As for the last line, definitely agree. If Sony has the most powerful console, again, coupled with B/C with the PS4 (hopefully more) out of the gate, and it's for the same price as the Anaconda, I imagine next gen to be pretty easy for them.
Neither do I. We're going to have over 1/3 of households with 4K TVs sometime this year in the US, if it hasn't happened already. In one more year, with all of the great deals, it will probably be approaching 1/2. I just don't see the point in advertising 1080p on the box in a world where everything is going to be pushing 4K. Not to mention that those games are going to be more gimped than just by having a lower resolution. Seems pointless when you can probably spend another $100 and get a premium console.

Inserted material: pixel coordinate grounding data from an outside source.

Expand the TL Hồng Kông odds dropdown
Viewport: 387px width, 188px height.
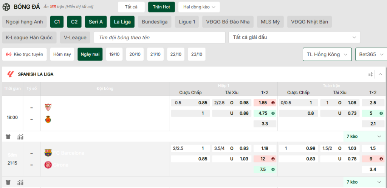(327, 54)
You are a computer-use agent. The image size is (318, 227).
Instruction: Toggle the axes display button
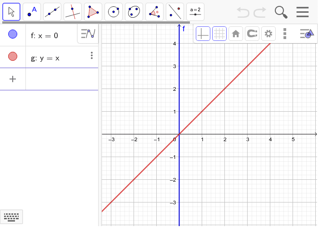click(x=203, y=34)
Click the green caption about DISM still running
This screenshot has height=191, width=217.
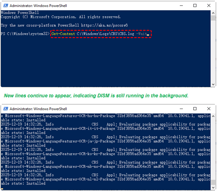coord(96,96)
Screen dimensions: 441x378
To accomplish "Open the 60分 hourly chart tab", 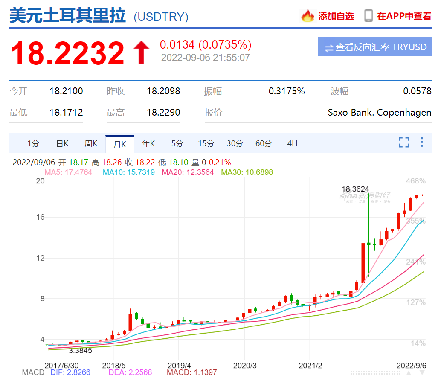I will [x=263, y=144].
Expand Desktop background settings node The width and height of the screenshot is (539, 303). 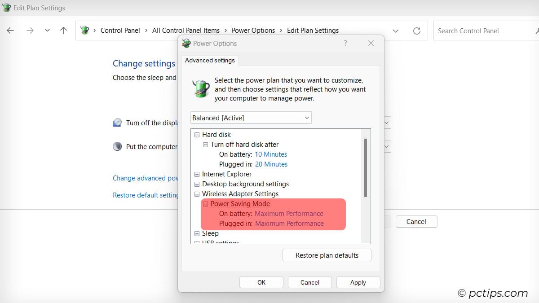point(197,184)
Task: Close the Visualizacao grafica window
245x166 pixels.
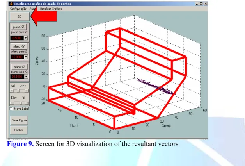Action: click(206, 4)
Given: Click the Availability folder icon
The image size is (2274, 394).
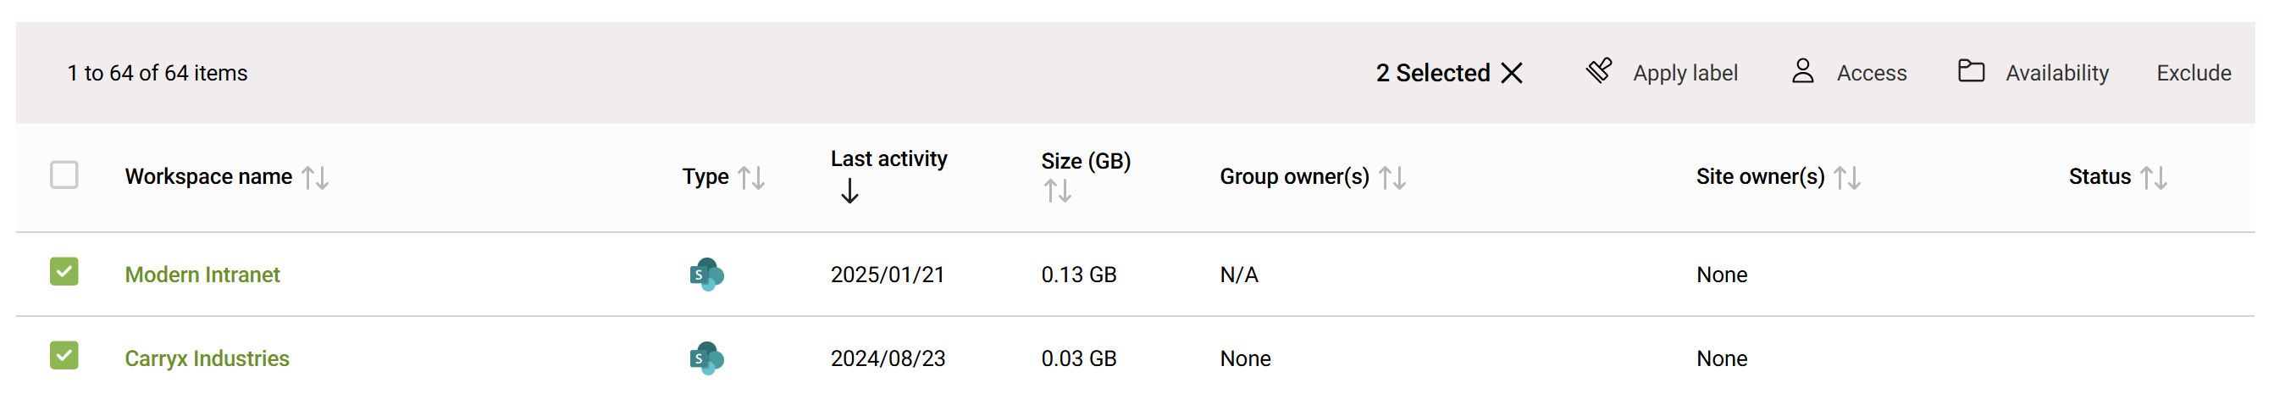Looking at the screenshot, I should click(x=1970, y=71).
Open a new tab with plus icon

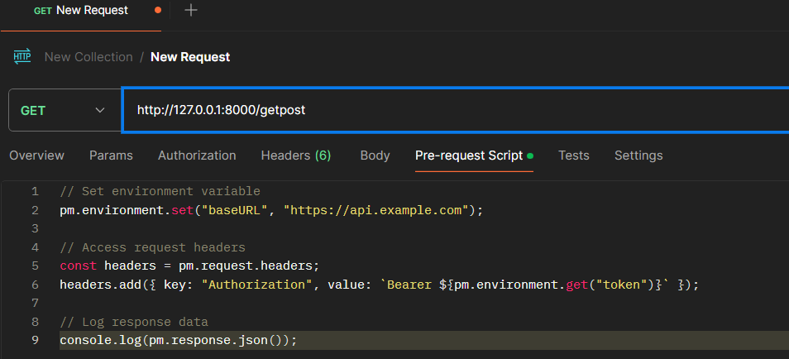191,11
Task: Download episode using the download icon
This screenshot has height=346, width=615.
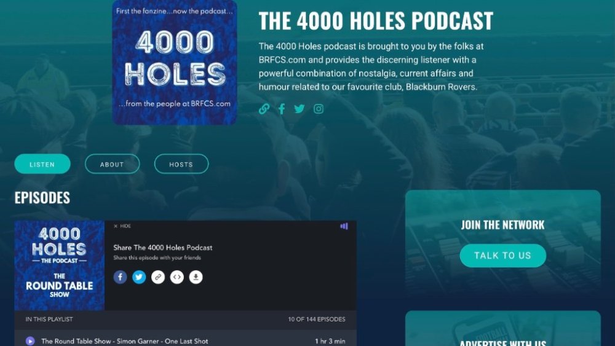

I think MS's mistake is thinking that the PS4 won greatly because of the launch price difference. So, if they can get a $100 cheaper box out there at launch, even though it's underpowered, it will greatly increase their chances. Of course, the price difference means nothing when compared to the perceived value of the product. Even if the XBO launched at $399, it wouldn't have changed much. They still had the DRM fiasco. And the PS4 was just blatantly more powerful than the XBO, and had the PS name and history, so it had a better perceived value.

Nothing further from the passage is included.